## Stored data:
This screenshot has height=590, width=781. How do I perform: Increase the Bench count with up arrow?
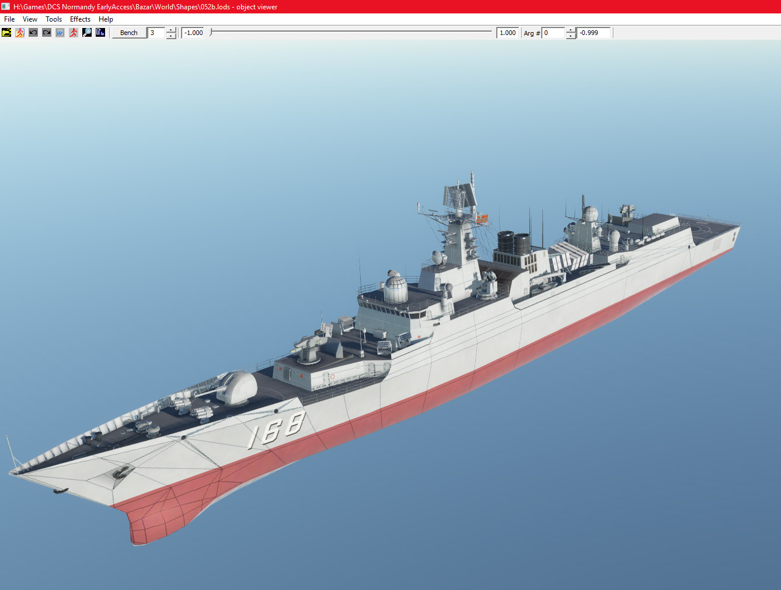pyautogui.click(x=171, y=30)
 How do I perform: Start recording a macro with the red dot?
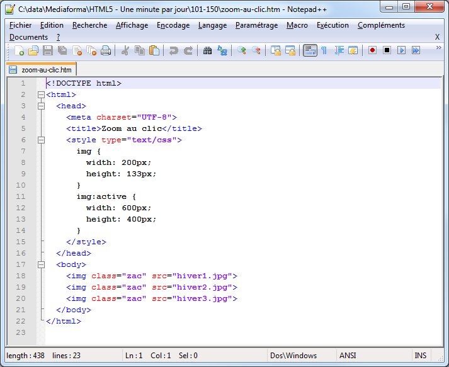[x=372, y=50]
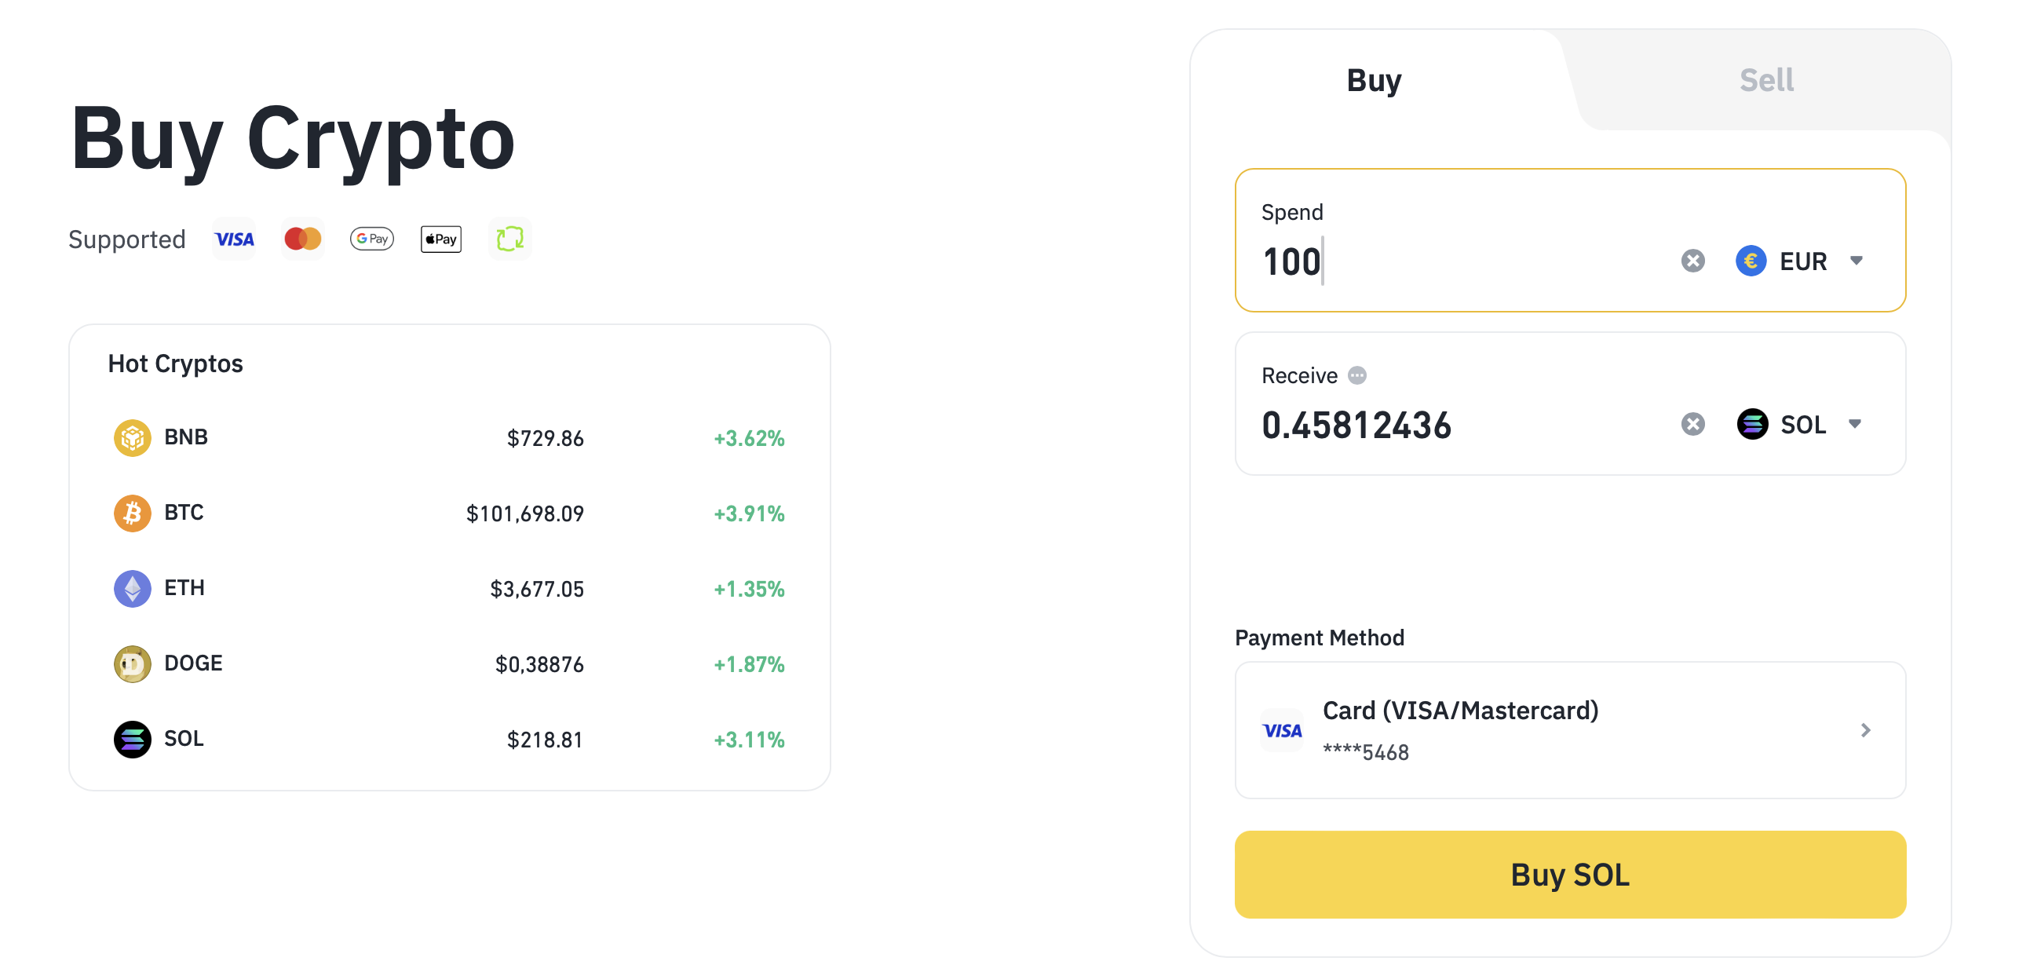Select the DOGE coin icon

[x=132, y=664]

## Prompt:
Would you set down the records exactly, with no pictures included?

## Exercise result:
This screenshot has height=590, width=781. How do I perform: Increase the Bench count with up arrow?
pyautogui.click(x=171, y=30)
 How do I perform: Start recording a macro with the red dot?
[x=372, y=50]
Select the DOGE coin icon

[x=132, y=664]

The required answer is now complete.